··· Records shown

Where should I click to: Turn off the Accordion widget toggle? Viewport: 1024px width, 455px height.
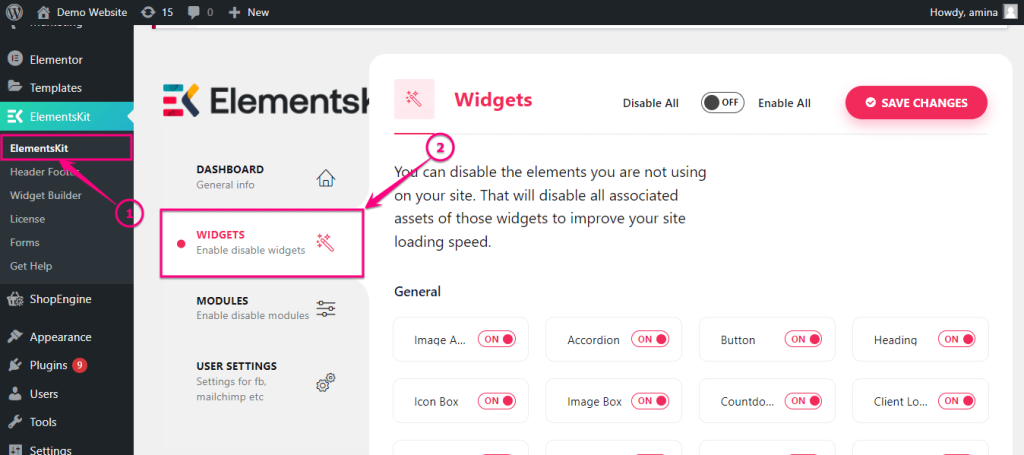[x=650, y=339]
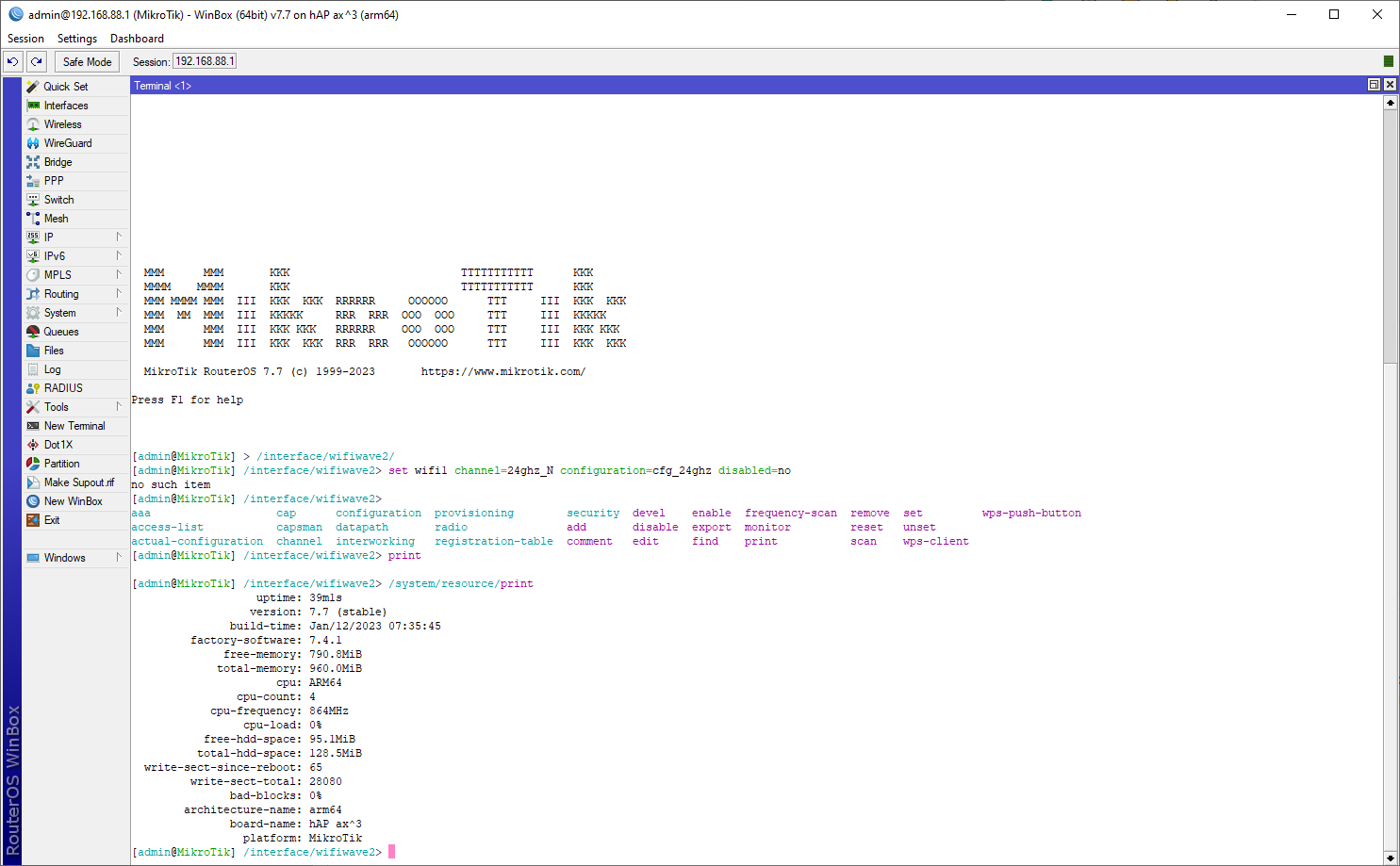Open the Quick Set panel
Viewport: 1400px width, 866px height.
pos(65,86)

······
··· Records shown

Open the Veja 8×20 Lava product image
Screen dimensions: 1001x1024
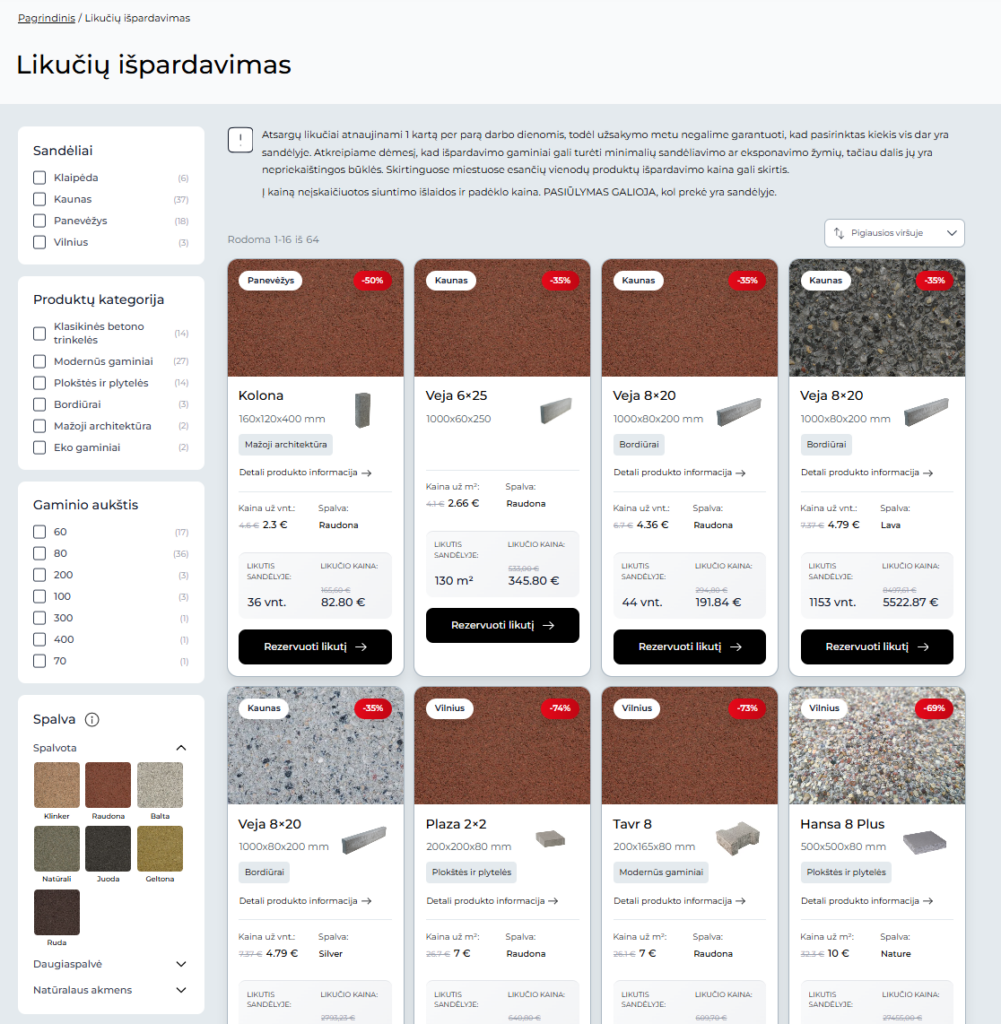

······

In the material above, find the line containing "Open the Veja 8×20 Lava product image" and the line containing "Screen dimensions: 1001x1024", then write out exactly those two lines and every line between them, and nothing more.

-- Task response --
Open the Veja 8×20 Lava product image
Screen dimensions: 1001x1024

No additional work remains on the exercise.